First, generate parameters required for Diffie-Hellman key exchange:
$ openssl dhparam -out dhparams.pem 4096
This operation may take some time. The output goes to dhparams.pem.
Finally, configure Dovecot to use all three files:
ssl_server {
cert_file = /path/to/fullchain.pem
key_file = /path/to/privkey.pem
dh_file = /path/to/dhparams.pem
}
Full Text Search
By default Dovecot does not index the full message content, which will result in slow response times for IMAP SEARCH queries for bigger mailboxes. There is a number of FTS backends[dead link 2025-08-15—HTTP 404] Dovecot can be hooked up to.

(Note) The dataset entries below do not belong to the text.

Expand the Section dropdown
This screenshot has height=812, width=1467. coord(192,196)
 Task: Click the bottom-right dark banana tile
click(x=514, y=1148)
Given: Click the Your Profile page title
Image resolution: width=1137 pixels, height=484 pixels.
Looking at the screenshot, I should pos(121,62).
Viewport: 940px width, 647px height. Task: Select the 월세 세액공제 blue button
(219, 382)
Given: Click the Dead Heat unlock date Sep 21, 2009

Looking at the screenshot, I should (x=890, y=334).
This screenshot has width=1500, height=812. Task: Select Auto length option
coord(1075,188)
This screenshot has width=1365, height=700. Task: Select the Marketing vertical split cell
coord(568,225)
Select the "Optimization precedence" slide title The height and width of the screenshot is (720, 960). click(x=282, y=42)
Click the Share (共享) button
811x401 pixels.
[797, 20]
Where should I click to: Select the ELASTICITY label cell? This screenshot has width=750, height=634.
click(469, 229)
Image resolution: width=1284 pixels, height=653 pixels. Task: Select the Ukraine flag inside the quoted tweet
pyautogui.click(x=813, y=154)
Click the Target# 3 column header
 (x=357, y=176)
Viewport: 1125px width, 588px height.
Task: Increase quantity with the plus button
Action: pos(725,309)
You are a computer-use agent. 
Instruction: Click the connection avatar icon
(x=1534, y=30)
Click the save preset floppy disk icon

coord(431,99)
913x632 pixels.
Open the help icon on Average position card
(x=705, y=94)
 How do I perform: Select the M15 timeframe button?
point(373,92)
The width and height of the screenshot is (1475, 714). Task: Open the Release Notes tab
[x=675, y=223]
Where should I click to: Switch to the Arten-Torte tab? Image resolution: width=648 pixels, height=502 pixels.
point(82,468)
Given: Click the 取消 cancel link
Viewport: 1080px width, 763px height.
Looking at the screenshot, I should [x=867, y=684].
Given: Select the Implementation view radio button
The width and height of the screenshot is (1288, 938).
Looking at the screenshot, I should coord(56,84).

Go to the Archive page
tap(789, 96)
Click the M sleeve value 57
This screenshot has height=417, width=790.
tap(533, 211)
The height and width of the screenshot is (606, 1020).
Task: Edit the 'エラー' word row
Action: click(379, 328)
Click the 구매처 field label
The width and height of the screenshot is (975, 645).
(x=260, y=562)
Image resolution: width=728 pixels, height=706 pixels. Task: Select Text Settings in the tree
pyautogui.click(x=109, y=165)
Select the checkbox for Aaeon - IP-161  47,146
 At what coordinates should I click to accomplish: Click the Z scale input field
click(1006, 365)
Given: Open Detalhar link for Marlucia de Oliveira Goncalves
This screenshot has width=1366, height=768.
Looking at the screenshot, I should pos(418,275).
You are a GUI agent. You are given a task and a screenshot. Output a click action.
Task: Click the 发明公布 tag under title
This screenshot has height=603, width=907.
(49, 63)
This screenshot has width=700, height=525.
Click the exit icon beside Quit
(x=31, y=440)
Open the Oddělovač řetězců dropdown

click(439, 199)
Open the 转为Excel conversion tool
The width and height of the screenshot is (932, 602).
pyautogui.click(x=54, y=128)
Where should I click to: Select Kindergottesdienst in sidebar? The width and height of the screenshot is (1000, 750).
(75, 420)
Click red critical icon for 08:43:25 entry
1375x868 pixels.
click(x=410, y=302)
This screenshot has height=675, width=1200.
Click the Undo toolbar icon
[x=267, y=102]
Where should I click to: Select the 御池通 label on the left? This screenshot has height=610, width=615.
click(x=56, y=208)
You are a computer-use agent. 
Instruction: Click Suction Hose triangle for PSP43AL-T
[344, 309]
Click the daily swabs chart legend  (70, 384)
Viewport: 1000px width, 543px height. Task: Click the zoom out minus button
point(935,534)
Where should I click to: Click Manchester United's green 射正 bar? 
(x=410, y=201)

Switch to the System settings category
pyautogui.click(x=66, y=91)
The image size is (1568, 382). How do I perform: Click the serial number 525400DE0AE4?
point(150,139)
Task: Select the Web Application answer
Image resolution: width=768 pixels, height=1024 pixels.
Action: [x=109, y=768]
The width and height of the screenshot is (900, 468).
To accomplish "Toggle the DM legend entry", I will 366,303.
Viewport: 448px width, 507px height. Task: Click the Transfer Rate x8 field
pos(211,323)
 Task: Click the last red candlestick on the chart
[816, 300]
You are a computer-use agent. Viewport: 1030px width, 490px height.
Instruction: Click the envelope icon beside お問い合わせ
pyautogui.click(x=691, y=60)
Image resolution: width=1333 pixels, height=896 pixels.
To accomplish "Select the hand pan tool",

Dovecot needs a plugin for the chosen search backend. The solr plugin is included in dovecot but solr itself is not the easiest to set up. There are packages for Xapian (dovecot-fts-xapian) and Elasticsearch (dovecot-fts-elastic).
Starting the server
Start/enable dovecot.service.
Tips and tricks
Generate hashes with non-default hash functions:
$ doveadm pw -s SHA512-CRYPT -p "password"
Ensure that the column in the database is large enough. A warning will be emitted if it is too small.
Remember to set the password password scheme:
dovecot-sql.conf
default_pass_scheme = SHA512-CRYPT
Troubleshooting
warning: pipe flag `D' requires dovecot_destination_recipient_limit = 1
If you cannot receive emails with multiple recipients and there is something like this is your logs:
mail postfix/pipe[663]: 72A62733: to=<user2@example.com>, relay=dovecot, delay=495, delays=495/0.01/0/0.08, dsn=4.3.5, status=deferred (mail system configuration error) mail postfix/pipe[663]: 72A62733: to=<user1@example.com>, relay=dovecot, delay=495, delays=495/0.01/0/0.06, dsn=4.3.5, status=deferred (mail system configuration error) mail postfix/pipe[1614231]: warning: pipe flag `D' requires dovecot_destination_recipient_limit = 1
Add dovecot_destination_recipient_limit = 1 to /etc/postfix/main.cf and reload postfix.
dovecot.service does not start after updating to 2.4
Dovecot 2.4 has introduced changes to the configuration files format and variable names. You need to translate your 2.3 configuration to make it compatible with 2.4. See #Configuration for more information.
As a temporary solution dovecot23 may be installed instead of dovecot.
Dovecot and Postfix: cannot read SSL private key
If running dovecot 2.4 you encounter errors when running "any" dovecot executable as user, such as:
Fatal: Error in configuration file /etc/dovecot/dovecot.conf line 80: cert_file: open(/etc/letsencrypt/live/server.tld/fullchain.pem) failed: Permission denied
This is a known issue, since "deliver" has to be able to read every configuration. But running /usr/lib/dovecot/deliver as user is useful, with procmail for instance.
To avoid the problem, dovecot provides a silently failing "include_try" mechanism, that you can use to make file unreadable to user but still enabling root to read SSL keys.
1. Create /etc/dovecot/dovecot-ssl.conf that contains the content of ssl_server {...} (above defined), something like:
cert_file = /path/to/fullchain.pem key_file = /path/to/privkey.pem dh_file = /path/to/dhparams.pem
2. Prevent any user but "root" to read this file:
chmod 600 /etc/dovecot/dovecot-ssl.conf
3. Replace the ssl_server part of dovecot.conf with this:
ssl_server {
!include_try /etc/dovecot/dovecot-ssl.conf
}
4. (to test) The doveconf command should print your "certs_file" lines as root (with your private keys listed) and not be listed as unprivileged user.